Fasting supercharges the cancer-killing properties of immune cells

We are now starting to see follow up science on the direct benefits of intermittent fasting all staying within safe limits.  I do two days on Monday and Tuesday to somewhat overcome natural cheating and to stay away from social windows as well.

what is clearly key is that this is not only great at cleaning out your excess out of date antibodies but also puts pressure of any cancer cells.

So obviously, we all need to do this just for optimization..

Fasting supercharges the cancer-killing properties of immune cells

June 17, 2024

Fasting boosts the ability of natural killer cells to fight cancer

Original image from Depositphotos

Fasting for 24 hours twice a week boosts the cancer-fighting abilities of specific immune cells called natural killer cells, according to a new study. The findings open up a number of options for supplementing cancer treatment in the future.

Things that help the body fight cancer are good, especially if they're easy to implement and don’t require a doctor’s prescription. In a recent study, researchers from the Memorial Sloan Kettering (MSK) Cancer Center in New York investigated how fasting boosts the immune system’s cancer-fighting abilities.

“Tumors are very hungry,” said Joseph Sun, an immunologist and the study’s co-corresponding author. “They take up essential nutrients, creating a hostile environment often rich in lipids that are detrimental to most immune cells. What we show here is that fasting reprograms these natural killer cells to better survive in this suppressive environment.”

Natural killer (NK) cells are white blood cells that live up to their name, destroying other cells infected with viruses and cancer cells. Although their primary job is to kill invaders, NK cells also communicate with other immune cells, releasing proteins called cytokines to signal them to attack harmful cells. The more NK cells there are invading a cancer tumor, the better the patient’s prognosis.

The researchers fasted mice with cancer for 24 hours twice a week; they could eat freely between fasts. They found that fasting had a profound effect on the animal’s NK cells. As happens in humans who fast, the mice’s glucose levels fell, and free fatty acids, which can be used as an alternative energy source when other nutrients are low, rose. NK cells in the mice’s spleen were ‘reprogrammed’ as a result.

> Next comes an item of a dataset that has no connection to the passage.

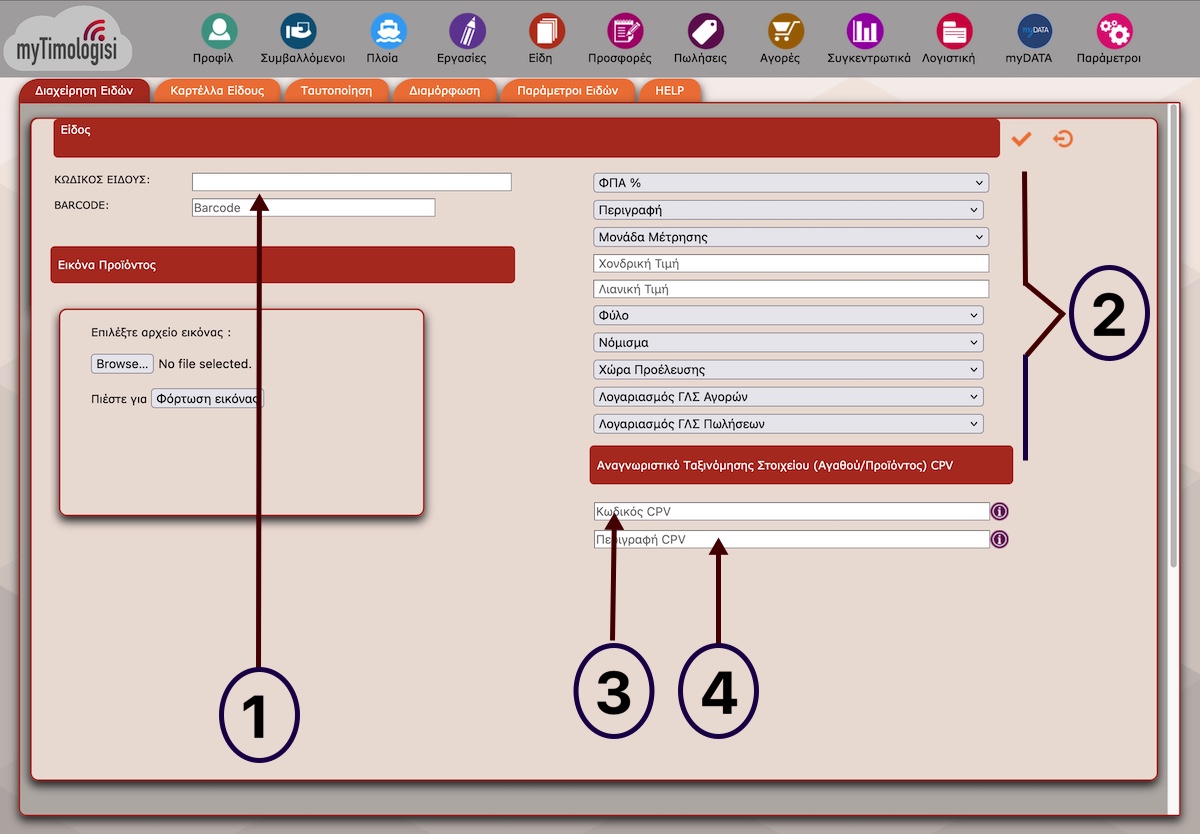
Task: Expand the Χώρα Προέλευσης dropdown
Action: pos(788,370)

“During each of these fasting cycles, NK cells learned to use these fatty acids as an alternative fuel source to glucose,” said the study’s lead author, Rebecca Delconte. “This really optimizes their anti-cancer response because the tumor microenvironment contains a high concentration of lipids, and now they’re able to enter the tumor and survive better because of this metabolic training.”

In addition to providing an alternative energy source, fasting also caused NK cells to relocate. Many moved into the bone marrow where, because of fasting, they were exposed to high levels of a signaling protein called Interleukin 12. This boosted the cells’ production of Interferon-gamma, one of the anti-tumor cytokines they make naturally.

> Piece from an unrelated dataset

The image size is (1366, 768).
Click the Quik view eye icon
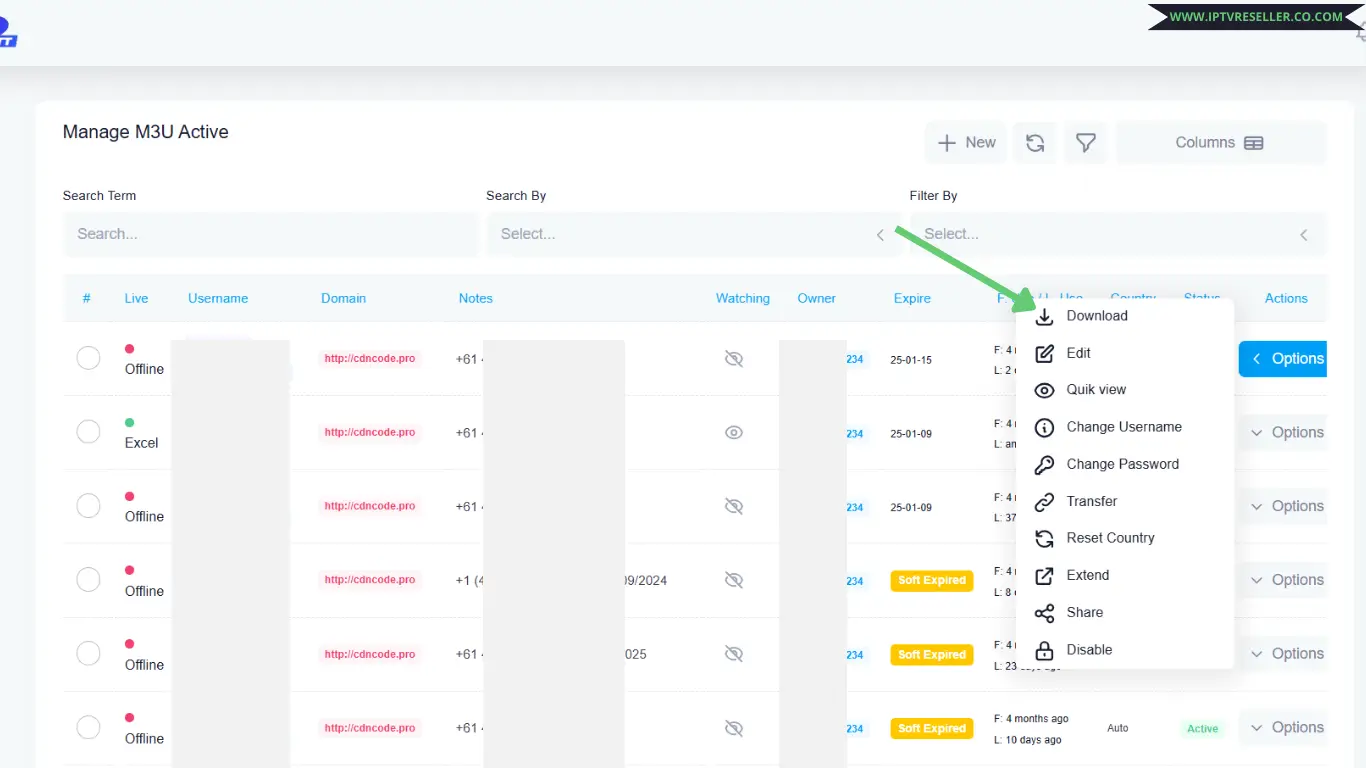pos(1044,390)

“With both of these mechanisms put together, we find that NK cells are pre-primed to produce more cytokines within the tumor,” Delconte said. “And with the metabolic reprogramming, they’re more able to survive in the tumor environment, and specialized to have improved anti-cancer properties.”

The researchers are now investigating whether there are two populations of NK cells that receive different training in either the spleen or the bone marrow or whether all cells pass through both sites.

The present study adds to existing evidence showing that fasting can be used as an adjunct to chemotherapy treatment for cancer. In addition, the study may lead to the identification of drugs that target the mechanisms caused by fasting without requiring patients to fast. Another alternative would be to collect NK cells in a fasted state and keep them outside the body, later administering them as a supplementary treatment.

Until there’s further research into the effects of fasting on cancer in humans, doctors are urging people to speak with their doctors before they fast.

“There are many different types of fasting, and some might be helpful, while others might be harmful,” said Neil Iyengar, a breast cancer specialist at MSK who was not involved in the study. “Patients should speak with their doctors about what’s safe and healthy for their individual situation.”